I took ill last night, so I woke up this morning groggy and slower-moving than usual. I lurched through my apartment, ate some matzah, and eventually settled myself upon the porcelain throne while I turned on the shower. I simultaneously gained consciousness and scrolled down my Twitter feed—and then I encountered the above chart.
I knew not what to make of it. It had been some time since I heard Bonnie Tyler’s nasalized soft-rock warbling, some time since her 1983 worldwide super-hit had fondled my cochlea. I could not remember what it sounded like.
So (I had by this time risen, preparing to get into the shower), I went to my streaming music service, Rdio. I searched for, located, and played the song.
Dear reader, I listened to the entire thing. I followed along. The flowchart brought me to the song, as a sheep to pasture.
And now I have come into work and discovered that Atlantic senior editor Alexis Madrigal—my own editor, my manager!—has maligned this fine if superficial meme genre, the song-as-flowchart. Alexis believes them to be “cleverisms,” little shots of pop cultural remixing meant to trigger a moment of frisson. Look at me, Alexis seems to imagine the song-as-flowchart consumer flaunting. I know of this song and I know of office culture’s propensity for charts! I am hip, culturally literate, and downright attractive!
Meanwhile, thinks Alexis, they rob the song of its vim, its flavor, its song-ness.
Alexis may be right about the appeal of the song-as-flowchart (henceforth abbreviated SAF). But he is dead wrong, dangerously wrong, about how they work.
Here is the heart of Alexis’s argument:
This kind of metacontent has a fundamentally extractive relationship with the song/art that sits underneath it. This flowchart sticks its proboscis-like arrows right into the soul of the experience and extracts a cheap joke at the expense of the actual song qua the song. The emotion of a singer's voice? Gone. The timbre of the guitar? Gone. The actual feeling of listening to music? Also gone.
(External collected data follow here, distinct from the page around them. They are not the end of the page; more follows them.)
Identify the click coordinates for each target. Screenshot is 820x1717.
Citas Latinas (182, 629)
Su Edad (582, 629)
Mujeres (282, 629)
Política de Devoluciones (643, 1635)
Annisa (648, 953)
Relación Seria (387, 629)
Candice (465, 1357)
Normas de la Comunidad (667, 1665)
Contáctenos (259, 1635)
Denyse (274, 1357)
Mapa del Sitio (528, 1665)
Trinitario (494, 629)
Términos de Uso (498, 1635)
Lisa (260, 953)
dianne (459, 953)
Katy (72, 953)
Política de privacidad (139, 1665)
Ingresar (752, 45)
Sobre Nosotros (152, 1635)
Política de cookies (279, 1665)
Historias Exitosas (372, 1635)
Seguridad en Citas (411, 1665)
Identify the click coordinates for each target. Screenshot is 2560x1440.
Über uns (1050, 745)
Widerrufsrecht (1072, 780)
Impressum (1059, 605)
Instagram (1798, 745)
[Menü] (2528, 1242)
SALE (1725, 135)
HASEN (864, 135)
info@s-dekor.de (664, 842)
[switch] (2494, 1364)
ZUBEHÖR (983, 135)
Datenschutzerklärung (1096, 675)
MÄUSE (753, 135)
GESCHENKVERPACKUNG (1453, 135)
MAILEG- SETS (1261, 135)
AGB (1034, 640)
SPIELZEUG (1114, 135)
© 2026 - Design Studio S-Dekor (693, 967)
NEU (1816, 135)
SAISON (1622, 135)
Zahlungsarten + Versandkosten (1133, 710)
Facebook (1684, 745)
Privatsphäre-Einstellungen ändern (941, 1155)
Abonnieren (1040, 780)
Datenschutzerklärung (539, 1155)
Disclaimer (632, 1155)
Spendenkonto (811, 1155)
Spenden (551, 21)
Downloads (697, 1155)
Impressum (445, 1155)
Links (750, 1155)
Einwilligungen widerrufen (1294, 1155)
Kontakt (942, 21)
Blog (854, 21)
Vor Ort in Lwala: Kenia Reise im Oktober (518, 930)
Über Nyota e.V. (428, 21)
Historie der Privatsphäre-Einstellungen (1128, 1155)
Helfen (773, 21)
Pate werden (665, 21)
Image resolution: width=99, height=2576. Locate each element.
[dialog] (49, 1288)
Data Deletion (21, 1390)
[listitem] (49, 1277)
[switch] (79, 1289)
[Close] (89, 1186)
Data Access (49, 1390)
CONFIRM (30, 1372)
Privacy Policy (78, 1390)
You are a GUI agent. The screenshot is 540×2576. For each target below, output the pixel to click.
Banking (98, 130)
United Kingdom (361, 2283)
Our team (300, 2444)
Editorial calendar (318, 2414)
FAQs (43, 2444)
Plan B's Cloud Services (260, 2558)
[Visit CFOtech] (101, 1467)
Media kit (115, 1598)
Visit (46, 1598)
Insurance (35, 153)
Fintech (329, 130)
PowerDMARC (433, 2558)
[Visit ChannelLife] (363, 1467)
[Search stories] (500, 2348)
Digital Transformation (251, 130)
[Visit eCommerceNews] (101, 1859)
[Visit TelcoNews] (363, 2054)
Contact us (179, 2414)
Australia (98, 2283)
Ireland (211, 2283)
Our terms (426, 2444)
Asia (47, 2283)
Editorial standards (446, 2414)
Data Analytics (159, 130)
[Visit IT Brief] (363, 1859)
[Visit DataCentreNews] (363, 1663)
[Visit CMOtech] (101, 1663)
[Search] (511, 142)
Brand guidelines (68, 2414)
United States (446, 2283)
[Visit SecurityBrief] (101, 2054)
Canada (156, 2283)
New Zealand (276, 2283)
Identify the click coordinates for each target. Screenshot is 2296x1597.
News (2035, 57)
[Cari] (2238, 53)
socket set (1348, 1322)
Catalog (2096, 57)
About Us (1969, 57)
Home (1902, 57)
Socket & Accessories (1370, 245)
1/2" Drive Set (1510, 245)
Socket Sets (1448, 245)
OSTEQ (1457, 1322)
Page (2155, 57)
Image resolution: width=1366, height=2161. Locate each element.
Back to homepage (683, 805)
Setting aside his seemingly synaesthetic reaction to the meme—apparently the essence of song, once inhaled by the nasalized flowchart, travels up its eustachian tubes and lodges itself in the chart’s sinuses—Alexis misunderstands here the entire history of Western music.
Alexis is arguing implicitly that to represent some aspect of a song is to deprive it of its song-ness. The SAF enters the room, spots Bonnie Tyler standing by the bruschetta, accosts her and—with a snort and a plop—converts her into a shareable image. “Total Eclipse of the Heart” is no more, notwithstanding the 6 million physical singles it’s sold. It has become but a log in the social fires.
But to represent music visually is not to deprive it of its essential songness. The music does not die by being visualized, just as some zaftig Baroness did not die upon being painted. To represent music is simply to represent some aspect of it: to depict what’s happening in the sound of the music visually, such that we can better comprehend it, theorize about it, or simply have fun with it.
The most common form of music visualization? Sheet music: A highly symbolic account of what is required to perform a piece of music. Sheet music, like the prototypical SAF, can omit the emotion of a singer’s voice, the timbre of guitar, “the actual feeling of listening to music.” It does this because (a) for most of human history, we did not have the ability to magick the sound of things across borders geographical and political; and (b) it is a useful way to understand and recreate the song. For most musicians, a good score can more easily be rendered aural—and, thus, musical—than a good recording. Where a recording eludes the listener, always moving on, the sheet music stays concrete on the page. It instructs.
“But oh, oh,” some man, likely thatched, will complain. “Sheet music is formal, basically a recipe! It bears no similarities to this demonic JPEG.”
Not so, my hypothetical and grassy friend. Musicians themselves have long experimented with different ways to represent music visually. The 20th century was full of unconventional adaptations and proposed alterations. The American composer George Crumb arranges his conventional scores in circles, spirals, and patterns. Another composer, Hans Christian Steiner, fashions data visualizations (of sorts) as scores. Other artists have experimented online with alternate, moving visualizations of notes and pitch.
And while, surely, composers might sometimes explain to performers how to emote on certain lines—it is within their prerogative—they often do not, and many Baroque scores lack expression markings altogether. It is the performer’s art to interpret and, well, perform music that previously only existed as pictures on a page or screen. I’d even argue that the idea that representations of music should include such information as timbre or emotion is an error that’s made when we try and impose what a recording is like onto our idea of what a score should be.
Besides, visualizations like these don’t often lead us away from the music and turn poor, poor international smash hits sound into empty husks. As happened to me, they often lead us to the music. Socrates’s great criticism of writing, as I understand it, is that the alphabet and writing purported to be a technology of wisdom when it was, in fact, only a tool of reminding. He missed that it’s useful to be reminded: It encourages us to seek out the experience—if it’s still available—we’re being reminded about. And if it is no longer available, if it’s lost, it allows us to glimpse it, to see some part of it, as through a Kleenex darkly, that we might recreate it.